Task item: Reproduce the records that follow without alteration, apart from removing the pictures.

Data supplied:
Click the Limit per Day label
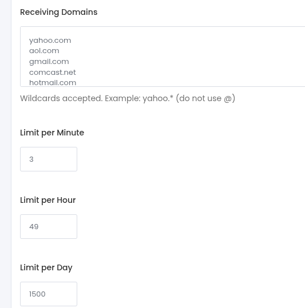This screenshot has width=305, height=308. tap(46, 268)
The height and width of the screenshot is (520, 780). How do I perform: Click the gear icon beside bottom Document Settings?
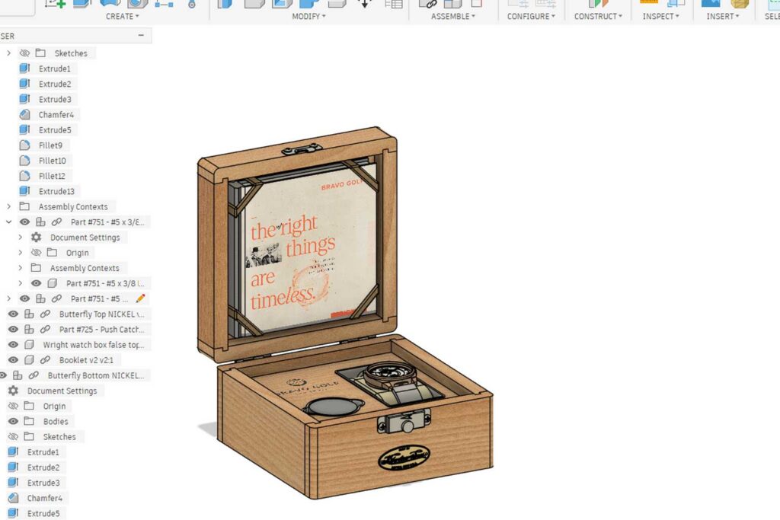tap(13, 391)
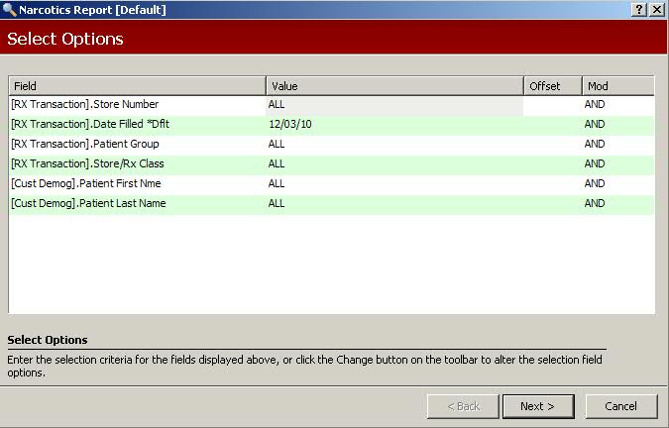Select the Store Number field row
The image size is (669, 428).
click(137, 104)
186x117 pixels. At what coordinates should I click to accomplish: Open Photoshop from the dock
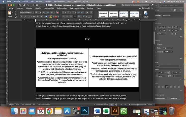85,111
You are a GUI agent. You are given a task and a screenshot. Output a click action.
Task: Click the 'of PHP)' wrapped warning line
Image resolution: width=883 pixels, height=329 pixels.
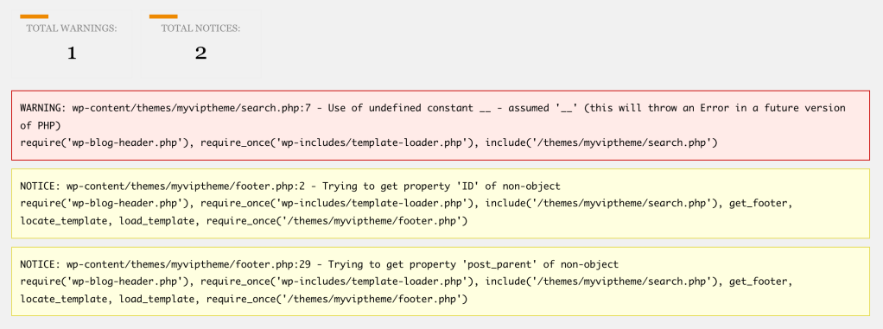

Solved exercise:
Click the Limit per Day label
This screenshot has width=305, height=308. tap(46, 268)
The height and width of the screenshot is (520, 780). How do I perform: Click the gear icon beside bottom Document Settings?
tap(13, 391)
Select the Store Number field row
The image size is (669, 428).
click(137, 104)
186x117 pixels. At what coordinates should I click to accomplish: Open Photoshop from the dock
85,111
You are a GUI agent. You are given a task and a screenshot. Output a click action.
Task: Click the 'of PHP)' wrapped warning line
Image resolution: width=883 pixels, height=329 pixels.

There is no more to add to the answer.